厳しい世界3
尋ねたところは小さい事務所で、働いている人が2人だけだった。電話と小さなデスクが置いてあるだけ。後は古い書類ケースが並んでいるだけだった。
「君、誰?」と事務所に人に言われて、「大部屋俳優さんに社会見学でお話を聞きたい」とお願いした。
「ふーん、そう言えば、そういうの、頼まれていた気もするな」と言っていた。そのうち、人が来て、事務所の人に仕事の話をして、その人に頼んでくれるようにお願いした。
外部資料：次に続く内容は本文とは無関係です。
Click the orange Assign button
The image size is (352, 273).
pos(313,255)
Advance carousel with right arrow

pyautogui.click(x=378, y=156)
「俺、有名俳優とか知らないよ」と言われて、体よく逃げられてしまった。何人か頼んで、そのうち、派手な化粧の女性が来た。女性は初めてだったけれど、何とか頼もうと思ったら、すぐにOKが出た。
近くの喫茶店で話を聞いた。ケーキも頼んでいいか聞かれて、仕方なくうなずいた。その人の話は長かった。名前は聞いたことのある俳優さんとの共演の自慢話から始まり、映画監督にほめられた話などをしていたけれど、何とか誘導して、テレビ業界の話を聞いてみた。
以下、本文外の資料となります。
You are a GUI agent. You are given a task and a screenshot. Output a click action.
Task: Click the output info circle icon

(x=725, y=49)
「時代劇も現代劇もそれなりに出るけどさあ、でも、実態なんて、色々あるわよ。ここでは言えないようなことも多いしね」
「いえ、言える範囲でお願いします」
「そうねえ」と色々と教えてくれた。役柄がどうやって決まっていくのか。プロダクションの大きさも関係があるとか、有名俳優の子供などのコネもあるとか、番組の責任者に気に入られるといいとか、スポンサーも大事とか、主役級の役者の引き立られて出られることもある。けれど、その反対に主演クラスの人に嫌われると色々と困るとか、犬猿の仲も当然あって、女優同士が目も合わさないとか、通りすがりに嫌味を言い合っていたと言う話になって、さすがに、
「怖いですね」と言ってしまった。